Data provided →
::::::::::

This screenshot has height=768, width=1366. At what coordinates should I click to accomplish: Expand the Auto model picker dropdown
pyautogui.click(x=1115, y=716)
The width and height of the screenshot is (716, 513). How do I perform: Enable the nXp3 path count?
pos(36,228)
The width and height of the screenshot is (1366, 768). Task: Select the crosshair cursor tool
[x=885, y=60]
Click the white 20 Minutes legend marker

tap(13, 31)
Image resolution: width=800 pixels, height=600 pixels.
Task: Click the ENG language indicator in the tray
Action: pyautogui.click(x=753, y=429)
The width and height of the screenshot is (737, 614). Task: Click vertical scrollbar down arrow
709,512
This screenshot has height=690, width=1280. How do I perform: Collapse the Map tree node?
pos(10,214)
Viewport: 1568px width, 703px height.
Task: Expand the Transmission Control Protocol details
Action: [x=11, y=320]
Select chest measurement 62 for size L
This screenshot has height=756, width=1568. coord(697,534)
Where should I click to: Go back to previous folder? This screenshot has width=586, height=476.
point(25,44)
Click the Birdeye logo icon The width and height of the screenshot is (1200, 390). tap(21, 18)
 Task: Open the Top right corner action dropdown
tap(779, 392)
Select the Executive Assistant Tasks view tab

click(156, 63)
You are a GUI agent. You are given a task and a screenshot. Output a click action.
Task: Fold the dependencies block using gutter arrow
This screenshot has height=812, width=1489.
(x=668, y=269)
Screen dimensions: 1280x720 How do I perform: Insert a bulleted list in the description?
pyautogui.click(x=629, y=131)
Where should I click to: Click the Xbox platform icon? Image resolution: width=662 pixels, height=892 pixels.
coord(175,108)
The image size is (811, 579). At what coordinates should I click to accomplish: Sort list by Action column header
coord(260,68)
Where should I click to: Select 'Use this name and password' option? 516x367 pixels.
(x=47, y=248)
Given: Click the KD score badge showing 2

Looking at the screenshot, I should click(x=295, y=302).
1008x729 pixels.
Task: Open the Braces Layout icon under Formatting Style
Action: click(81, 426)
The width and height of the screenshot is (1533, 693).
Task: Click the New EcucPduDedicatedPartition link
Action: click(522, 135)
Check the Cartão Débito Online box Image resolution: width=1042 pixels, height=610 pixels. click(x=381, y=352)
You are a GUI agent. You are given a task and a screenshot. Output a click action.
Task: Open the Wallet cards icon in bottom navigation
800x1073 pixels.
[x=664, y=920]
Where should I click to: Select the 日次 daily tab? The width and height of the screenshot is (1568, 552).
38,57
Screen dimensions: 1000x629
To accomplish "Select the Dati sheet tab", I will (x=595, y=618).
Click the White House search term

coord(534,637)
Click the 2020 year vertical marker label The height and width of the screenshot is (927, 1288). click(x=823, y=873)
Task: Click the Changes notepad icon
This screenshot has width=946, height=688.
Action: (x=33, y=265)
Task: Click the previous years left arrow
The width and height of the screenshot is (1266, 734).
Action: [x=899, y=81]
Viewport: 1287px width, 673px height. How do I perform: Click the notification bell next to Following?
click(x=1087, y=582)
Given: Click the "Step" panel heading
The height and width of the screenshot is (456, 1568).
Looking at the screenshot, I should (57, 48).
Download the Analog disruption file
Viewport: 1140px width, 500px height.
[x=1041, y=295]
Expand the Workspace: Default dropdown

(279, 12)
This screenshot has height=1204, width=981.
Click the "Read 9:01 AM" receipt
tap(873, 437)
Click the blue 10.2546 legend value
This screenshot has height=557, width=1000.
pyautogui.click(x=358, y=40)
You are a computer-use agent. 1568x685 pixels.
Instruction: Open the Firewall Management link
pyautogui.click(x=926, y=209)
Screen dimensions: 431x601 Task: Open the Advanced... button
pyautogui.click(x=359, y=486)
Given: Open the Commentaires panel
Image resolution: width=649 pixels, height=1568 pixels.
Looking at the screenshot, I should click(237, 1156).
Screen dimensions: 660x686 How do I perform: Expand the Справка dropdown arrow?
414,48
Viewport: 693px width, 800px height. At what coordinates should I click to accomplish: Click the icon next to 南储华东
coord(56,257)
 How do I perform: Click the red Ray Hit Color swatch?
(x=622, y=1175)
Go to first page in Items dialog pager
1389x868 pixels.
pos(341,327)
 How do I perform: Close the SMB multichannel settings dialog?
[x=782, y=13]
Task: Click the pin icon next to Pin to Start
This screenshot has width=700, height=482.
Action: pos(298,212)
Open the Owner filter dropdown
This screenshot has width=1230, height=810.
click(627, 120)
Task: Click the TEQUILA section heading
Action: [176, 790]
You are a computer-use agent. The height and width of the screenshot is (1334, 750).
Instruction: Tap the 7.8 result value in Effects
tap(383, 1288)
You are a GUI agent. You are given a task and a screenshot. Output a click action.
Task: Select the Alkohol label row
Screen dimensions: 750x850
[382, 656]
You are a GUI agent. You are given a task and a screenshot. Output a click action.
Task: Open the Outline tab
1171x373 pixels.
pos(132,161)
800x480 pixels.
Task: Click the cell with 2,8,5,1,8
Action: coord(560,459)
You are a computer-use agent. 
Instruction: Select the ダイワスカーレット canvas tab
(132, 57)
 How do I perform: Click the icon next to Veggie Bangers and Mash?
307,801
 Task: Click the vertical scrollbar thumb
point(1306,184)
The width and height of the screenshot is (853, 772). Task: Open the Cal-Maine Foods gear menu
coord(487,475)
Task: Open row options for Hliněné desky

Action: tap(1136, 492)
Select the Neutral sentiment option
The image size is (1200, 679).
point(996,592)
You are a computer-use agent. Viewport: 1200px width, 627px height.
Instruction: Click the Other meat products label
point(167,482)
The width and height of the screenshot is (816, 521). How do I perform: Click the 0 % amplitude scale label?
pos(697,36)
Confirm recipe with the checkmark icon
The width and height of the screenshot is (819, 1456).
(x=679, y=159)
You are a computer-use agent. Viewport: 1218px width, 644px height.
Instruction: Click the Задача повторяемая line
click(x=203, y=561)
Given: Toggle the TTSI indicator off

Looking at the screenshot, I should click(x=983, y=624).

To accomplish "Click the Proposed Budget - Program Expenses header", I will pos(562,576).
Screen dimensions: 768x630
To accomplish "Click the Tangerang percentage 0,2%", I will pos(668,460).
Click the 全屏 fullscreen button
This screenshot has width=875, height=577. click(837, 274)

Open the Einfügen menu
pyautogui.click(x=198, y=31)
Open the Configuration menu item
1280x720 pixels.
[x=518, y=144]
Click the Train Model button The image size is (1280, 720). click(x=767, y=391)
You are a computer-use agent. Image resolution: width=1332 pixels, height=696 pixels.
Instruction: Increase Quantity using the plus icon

::::::::::

What is being asked → Lines of the listing above that contain the word "panel" should all be returned.

Written reply →
Given: Click the "Step" panel heading
Given: Open the Commentaires panel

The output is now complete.